Cette période est aussi marquée par la perte de la viabilité économique de Lisbonne. Le Brésil déclara son indépendance. Ses produits et son or ne fournirent plus la capitale. À l'époque du cabralisme, le parti conservateur attribua des titres nobiliaires à de nombreux bourgeois, dans l'objectif inavoué de les compromettre. Ce qui connut quelque succès. Avec la perte de revenus provenant du Brésil, la classe oisive craignait la compétition pour les subsides de l'État et soutenait les divisions sociales artificielles et rigides. C'est à cette époque que se multiplièrent les baronnies et comptés sans domaine, héréditaires ou non. Les bénéficiaires recevaient des pensions de l'État. La grande aristocratie avait pris l'habitude de passer l'hiver à Lisbonne. La ville stagna et passa, de cinquième ville plus peuplée d'Europe à dixième. Les emplois devinrent plus précaires et se raréfièrent.

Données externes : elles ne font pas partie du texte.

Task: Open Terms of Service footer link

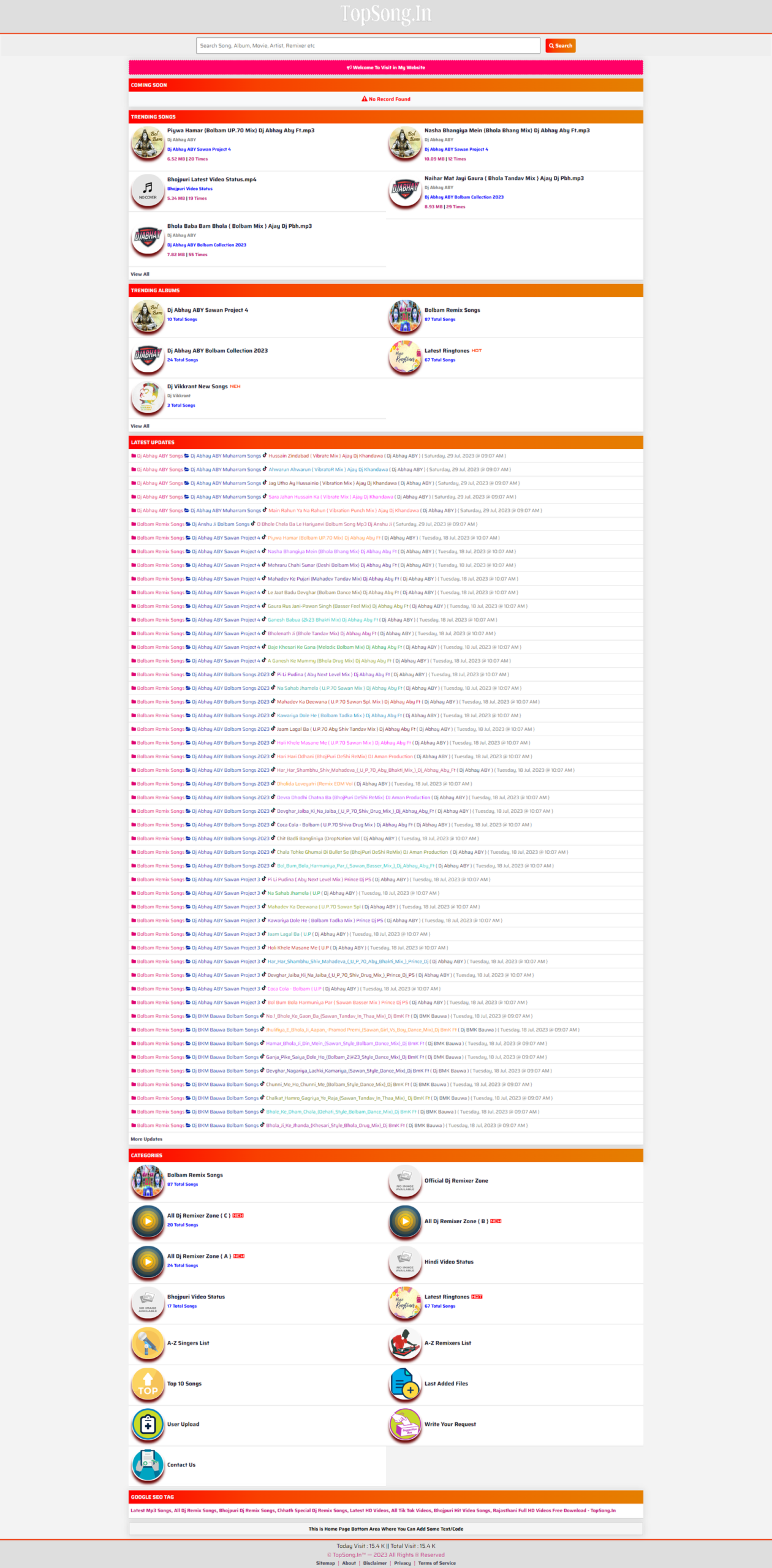Action: pyautogui.click(x=437, y=1563)
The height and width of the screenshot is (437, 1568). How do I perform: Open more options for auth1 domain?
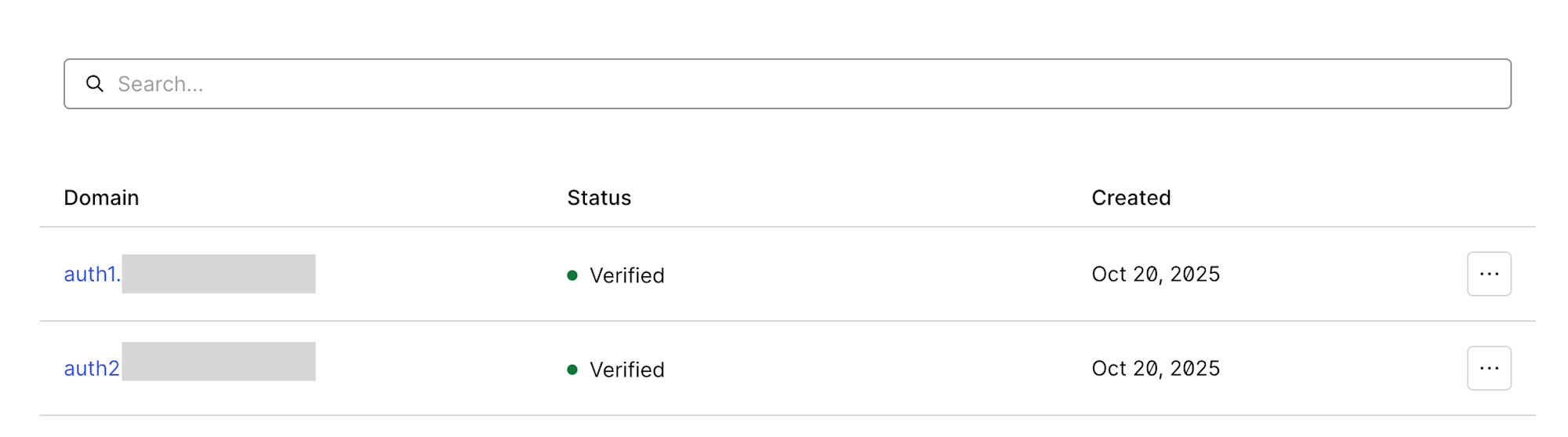click(x=1489, y=274)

À la fin des conflits entre conservateurs et libéraux, Lisbonne ne recevait plus d'or du Brésil. D'autre part, l'Angleterre avait pris sa place dans le commerce avec le Brésil. Elle se trouvait dans une situation économique désespérée. Dans le nord de l'Europe, les États commençaient à s'industrialiser, et s'enrichissaient en commerçant avec l'Amérique et l'Asie. Le retard du Portugal paraissait irréversible. Les conservateurs n'avaient réussi à complètement défaire les libéraux. Effrayés par leur échec économique, ils cédèrent un peu de terrain. Des réformes limitées furent entreprises. Toutefois, aucun compromis sur l'esprit catholique, rural, et conservateur. Le pouvoir restait entre les mains des grands propriétaires. Des élections furent réalisées. Seuls les propriétaires terriens avaient le droit de vote. Des postes furent attribués aux grands bourgeois et aux capitalistes. Les privilèges et pensions de l'État aux classes dirigeantes étaient maintenus, et l'industrialisation fut limitée aux intérêts de celle-ci.
À cette époque, Lisbonne paraissait comme une cité pauvre et sale, en comparaison des autres capitales européennes. Son importance commerciale se résume au monopole du commerce des produits avec le reste des colonies portugaises, telles que l'Angola, le Mozambique.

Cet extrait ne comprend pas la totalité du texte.